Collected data
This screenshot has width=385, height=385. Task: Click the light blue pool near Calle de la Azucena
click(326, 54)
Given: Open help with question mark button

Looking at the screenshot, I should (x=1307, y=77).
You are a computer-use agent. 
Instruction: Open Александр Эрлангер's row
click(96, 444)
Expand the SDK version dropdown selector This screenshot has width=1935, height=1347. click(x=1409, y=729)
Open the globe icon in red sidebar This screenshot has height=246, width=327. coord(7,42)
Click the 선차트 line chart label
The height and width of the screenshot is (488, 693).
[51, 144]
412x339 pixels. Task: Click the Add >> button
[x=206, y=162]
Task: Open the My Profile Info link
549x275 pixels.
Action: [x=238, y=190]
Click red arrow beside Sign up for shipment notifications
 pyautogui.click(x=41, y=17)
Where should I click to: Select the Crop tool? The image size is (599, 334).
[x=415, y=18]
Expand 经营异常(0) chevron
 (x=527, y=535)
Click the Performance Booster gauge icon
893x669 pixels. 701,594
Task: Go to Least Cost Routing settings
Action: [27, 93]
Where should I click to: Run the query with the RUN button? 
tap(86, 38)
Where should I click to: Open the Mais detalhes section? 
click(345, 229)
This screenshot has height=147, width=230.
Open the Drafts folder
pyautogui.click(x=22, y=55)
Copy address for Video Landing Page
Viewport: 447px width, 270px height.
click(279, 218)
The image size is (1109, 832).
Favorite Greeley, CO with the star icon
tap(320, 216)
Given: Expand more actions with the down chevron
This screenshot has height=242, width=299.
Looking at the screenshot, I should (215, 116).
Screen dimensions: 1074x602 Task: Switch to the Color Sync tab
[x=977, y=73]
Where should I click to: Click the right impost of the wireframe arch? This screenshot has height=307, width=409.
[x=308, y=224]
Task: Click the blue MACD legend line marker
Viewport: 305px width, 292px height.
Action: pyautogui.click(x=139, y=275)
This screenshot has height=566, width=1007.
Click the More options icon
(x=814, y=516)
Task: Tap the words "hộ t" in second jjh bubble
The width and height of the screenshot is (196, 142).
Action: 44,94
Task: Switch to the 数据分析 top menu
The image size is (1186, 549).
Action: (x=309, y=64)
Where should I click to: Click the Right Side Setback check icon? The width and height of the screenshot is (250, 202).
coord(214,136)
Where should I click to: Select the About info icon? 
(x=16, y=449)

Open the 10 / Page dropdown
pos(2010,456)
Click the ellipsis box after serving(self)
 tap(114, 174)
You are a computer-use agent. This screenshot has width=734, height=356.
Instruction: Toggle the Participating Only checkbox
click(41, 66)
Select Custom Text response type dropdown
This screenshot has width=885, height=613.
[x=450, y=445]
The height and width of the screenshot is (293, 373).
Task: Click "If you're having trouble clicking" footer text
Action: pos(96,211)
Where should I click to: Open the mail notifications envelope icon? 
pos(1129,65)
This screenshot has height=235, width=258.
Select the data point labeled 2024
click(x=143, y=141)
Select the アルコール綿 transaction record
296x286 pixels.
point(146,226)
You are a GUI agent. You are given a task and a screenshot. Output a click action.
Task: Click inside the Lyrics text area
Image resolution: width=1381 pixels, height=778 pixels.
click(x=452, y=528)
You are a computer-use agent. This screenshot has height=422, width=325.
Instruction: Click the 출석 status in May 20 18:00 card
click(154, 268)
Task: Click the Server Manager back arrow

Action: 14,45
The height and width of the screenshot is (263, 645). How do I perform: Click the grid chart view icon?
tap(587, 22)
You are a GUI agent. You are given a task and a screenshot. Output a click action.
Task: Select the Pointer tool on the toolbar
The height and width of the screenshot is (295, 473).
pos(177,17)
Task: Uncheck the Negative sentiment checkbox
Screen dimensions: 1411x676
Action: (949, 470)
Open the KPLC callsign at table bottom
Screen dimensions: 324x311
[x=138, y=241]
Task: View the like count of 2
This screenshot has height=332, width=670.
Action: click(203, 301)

## HOW TO COMPLETE THIS TASK
An exact copy of the lines above, from the one containing "Copy address for Video Landing Page" down to the one containing "Task: Click inside the Lyrics text area" and including both, is the whole answer; retype it and nothing else.

## OUTPUT OF THE EXERCISE
Copy address for Video Landing Page
Viewport: 447px width, 270px height.
click(279, 218)
The image size is (1109, 832).
Favorite Greeley, CO with the star icon
tap(320, 216)
Given: Expand more actions with the down chevron
This screenshot has height=242, width=299.
Looking at the screenshot, I should (215, 116).
Screen dimensions: 1074x602 Task: Switch to the Color Sync tab
[x=977, y=73]
Where should I click to: Click the right impost of the wireframe arch? This screenshot has height=307, width=409.
[x=308, y=224]
Task: Click the blue MACD legend line marker
Viewport: 305px width, 292px height.
Action: pyautogui.click(x=139, y=275)
This screenshot has height=566, width=1007.
Click the More options icon
(x=814, y=516)
Task: Tap the words "hộ t" in second jjh bubble
The width and height of the screenshot is (196, 142).
Action: 44,94
Task: Switch to the 数据分析 top menu
The image size is (1186, 549).
Action: (x=309, y=64)
Where should I click to: Click the Right Side Setback check icon? The width and height of the screenshot is (250, 202).
coord(214,136)
Where should I click to: Select the About info icon? 
(x=16, y=449)

Open the 10 / Page dropdown
pos(2010,456)
Click the ellipsis box after serving(self)
 tap(114, 174)
You are a computer-use agent. This screenshot has width=734, height=356.
Instruction: Toggle the Participating Only checkbox
click(41, 66)
Select Custom Text response type dropdown
This screenshot has width=885, height=613.
[x=450, y=445]
The height and width of the screenshot is (293, 373).
Task: Click "If you're having trouble clicking" footer text
Action: pos(96,211)
Where should I click to: Open the mail notifications envelope icon? 
pos(1129,65)
This screenshot has height=235, width=258.
Select the data point labeled 2024
click(x=143, y=141)
Select the アルコール綿 transaction record
296x286 pixels.
point(146,226)
You are a GUI agent. You are given a task and a screenshot. Output a click action.
Task: Click inside the Lyrics text area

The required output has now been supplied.